■ **What you need to do**
As the output, give exactly the lines that run from the one with "You are a GUI" through the end of the records below, and omit pictures.

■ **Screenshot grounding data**
________________________
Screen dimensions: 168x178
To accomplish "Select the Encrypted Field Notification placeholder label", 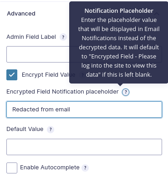I will pyautogui.click(x=62, y=92).
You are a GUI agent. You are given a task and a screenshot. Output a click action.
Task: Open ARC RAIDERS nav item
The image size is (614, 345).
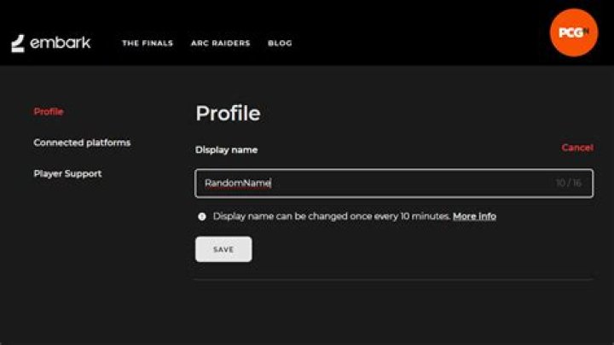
________________________
■ **Completed exercise**
You are a GUI agent. You are given a task and a screenshot. Output a click action.
Task: Open ARC RAIDERS nav item
The image size is (614, 345).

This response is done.